(Beginning of Source information)

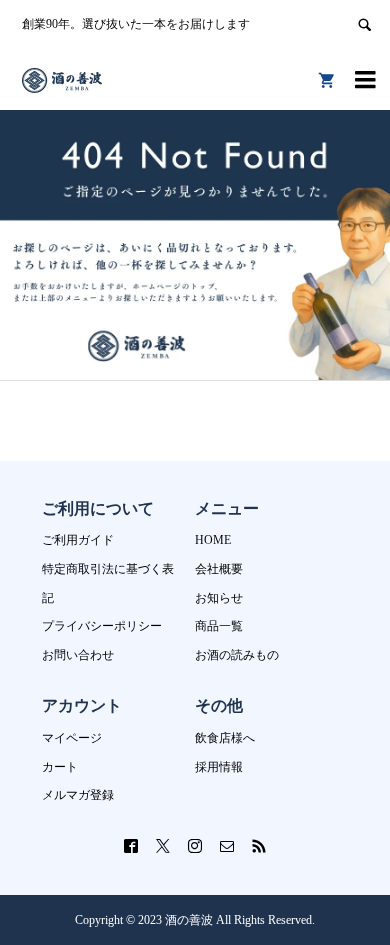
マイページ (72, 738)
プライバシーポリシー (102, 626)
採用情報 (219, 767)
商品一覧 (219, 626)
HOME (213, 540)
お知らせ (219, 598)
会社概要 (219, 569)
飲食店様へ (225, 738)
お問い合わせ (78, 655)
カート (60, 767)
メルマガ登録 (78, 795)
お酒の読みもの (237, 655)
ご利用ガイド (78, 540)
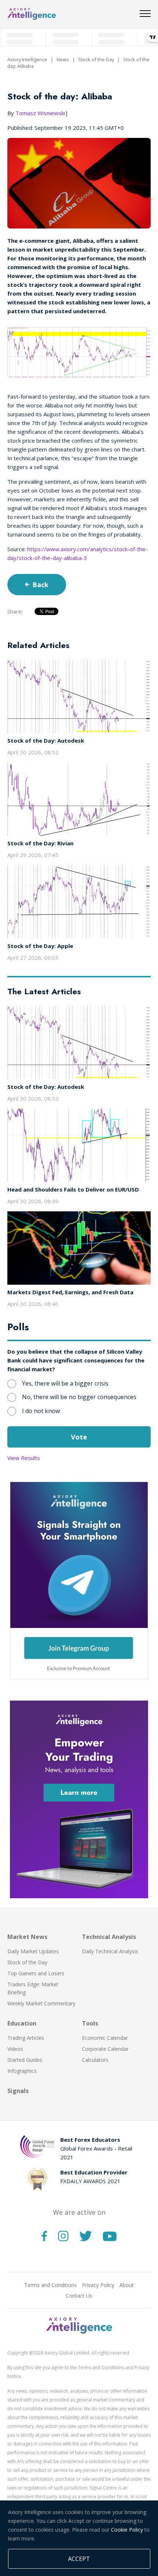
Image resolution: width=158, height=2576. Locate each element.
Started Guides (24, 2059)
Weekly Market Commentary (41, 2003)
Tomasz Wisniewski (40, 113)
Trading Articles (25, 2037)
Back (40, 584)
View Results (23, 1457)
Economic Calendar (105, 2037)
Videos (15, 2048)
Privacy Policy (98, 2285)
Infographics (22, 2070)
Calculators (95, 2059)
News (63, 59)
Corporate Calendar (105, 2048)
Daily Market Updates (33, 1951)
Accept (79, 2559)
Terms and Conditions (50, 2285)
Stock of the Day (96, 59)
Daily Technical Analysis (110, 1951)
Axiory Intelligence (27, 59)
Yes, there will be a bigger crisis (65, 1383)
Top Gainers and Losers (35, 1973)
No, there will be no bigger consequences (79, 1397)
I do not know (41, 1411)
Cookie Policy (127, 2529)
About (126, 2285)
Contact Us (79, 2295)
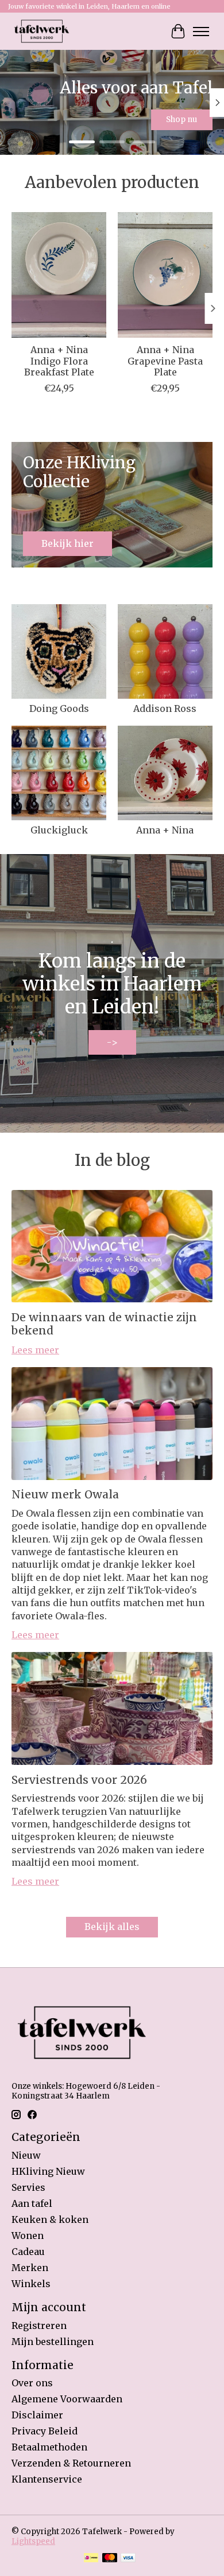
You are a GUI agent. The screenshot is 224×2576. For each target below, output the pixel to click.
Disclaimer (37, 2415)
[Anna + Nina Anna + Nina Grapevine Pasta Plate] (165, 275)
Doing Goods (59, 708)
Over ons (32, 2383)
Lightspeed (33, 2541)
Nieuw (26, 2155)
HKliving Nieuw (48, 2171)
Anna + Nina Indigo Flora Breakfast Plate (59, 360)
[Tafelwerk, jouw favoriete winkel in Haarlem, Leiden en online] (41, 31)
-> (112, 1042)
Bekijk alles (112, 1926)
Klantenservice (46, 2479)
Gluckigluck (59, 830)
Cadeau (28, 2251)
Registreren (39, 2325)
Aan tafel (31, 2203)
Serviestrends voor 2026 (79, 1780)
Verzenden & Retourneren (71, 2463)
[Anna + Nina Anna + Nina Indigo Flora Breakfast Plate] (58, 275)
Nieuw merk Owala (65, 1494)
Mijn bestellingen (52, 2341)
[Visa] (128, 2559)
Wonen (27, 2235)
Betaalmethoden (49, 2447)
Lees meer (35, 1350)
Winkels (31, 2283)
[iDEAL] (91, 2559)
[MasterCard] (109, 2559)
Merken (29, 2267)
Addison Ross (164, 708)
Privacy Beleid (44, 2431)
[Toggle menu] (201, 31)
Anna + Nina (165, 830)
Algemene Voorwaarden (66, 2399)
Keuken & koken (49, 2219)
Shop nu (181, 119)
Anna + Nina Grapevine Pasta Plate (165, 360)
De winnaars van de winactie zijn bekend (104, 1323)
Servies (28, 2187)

(End of Source information)

Write out the entries word for word. Skip the pictures.

マイページ (72, 738)
プライバシーポリシー (102, 626)
採用情報 (219, 767)
商品一覧 (219, 626)
HOME (213, 540)
お知らせ (219, 598)
会社概要 (219, 569)
飲食店様へ (225, 738)
お問い合わせ (78, 655)
カート (60, 767)
メルマガ登録 (78, 795)
お酒の読みもの (237, 655)
ご利用ガイド (78, 540)
Image resolution: width=158, height=2576. Locate each element.
Started Guides (24, 2059)
Weekly Market Commentary (41, 2003)
Tomasz Wisniewski (40, 113)
Trading Articles (25, 2037)
Back (40, 584)
View Results (23, 1457)
Economic Calendar (105, 2037)
Videos (15, 2048)
Privacy Policy (98, 2285)
Infographics (22, 2070)
Calculators (95, 2059)
News (63, 59)
Corporate Calendar (105, 2048)
Daily Market Updates (33, 1951)
Accept (79, 2559)
Terms and Conditions (50, 2285)
Stock of the Day (96, 59)
Daily Technical Analysis (110, 1951)
Axiory Intelligence (27, 59)
Yes, there will be a bigger crisis (65, 1383)
Top Gainers and Losers (35, 1973)
No, there will be no bigger consequences (79, 1397)
I do not know (41, 1411)
Cookie Policy (127, 2529)
About (126, 2285)
Contact Us (79, 2295)
You are a GUI agent. The screenshot is 224×2576. For each target below, output the pixel to click.
Disclaimer (37, 2415)
[Anna + Nina Anna + Nina Grapevine Pasta Plate] (165, 275)
Doing Goods (59, 708)
Over ons (32, 2383)
Lightspeed (33, 2541)
Nieuw (26, 2155)
HKliving Nieuw (48, 2171)
Anna + Nina Indigo Flora Breakfast Plate (59, 360)
[Tafelwerk, jouw favoriete winkel in Haarlem, Leiden en online] (41, 31)
-> (112, 1042)
Bekijk alles (112, 1926)
Klantenservice (46, 2479)
Gluckigluck (59, 830)
Cadeau (28, 2251)
Registreren (39, 2325)
Aan tafel (31, 2203)
Serviestrends voor 2026 (79, 1780)
Verzenden & Retourneren (71, 2463)
[Anna + Nina Anna + Nina Indigo Flora Breakfast Plate] (58, 275)
Nieuw merk Owala (65, 1494)
Mijn bestellingen (52, 2341)
[Visa] (128, 2559)
Wonen (27, 2235)
Betaalmethoden (49, 2447)
Lees meer (35, 1350)
Winkels (31, 2283)
[iDEAL] (91, 2559)
[MasterCard] (109, 2559)
Merken (29, 2267)
Addison Ross (164, 708)
Privacy Beleid (44, 2431)
[Toggle menu] (201, 31)
Anna + Nina (165, 830)
Algemene Voorwaarden (66, 2399)
Keuken & koken (49, 2219)
Shop nu (181, 119)
Anna + Nina Grapevine Pasta Plate (165, 360)
De winnaars van de winactie zijn bekend (104, 1323)
Servies (28, 2187)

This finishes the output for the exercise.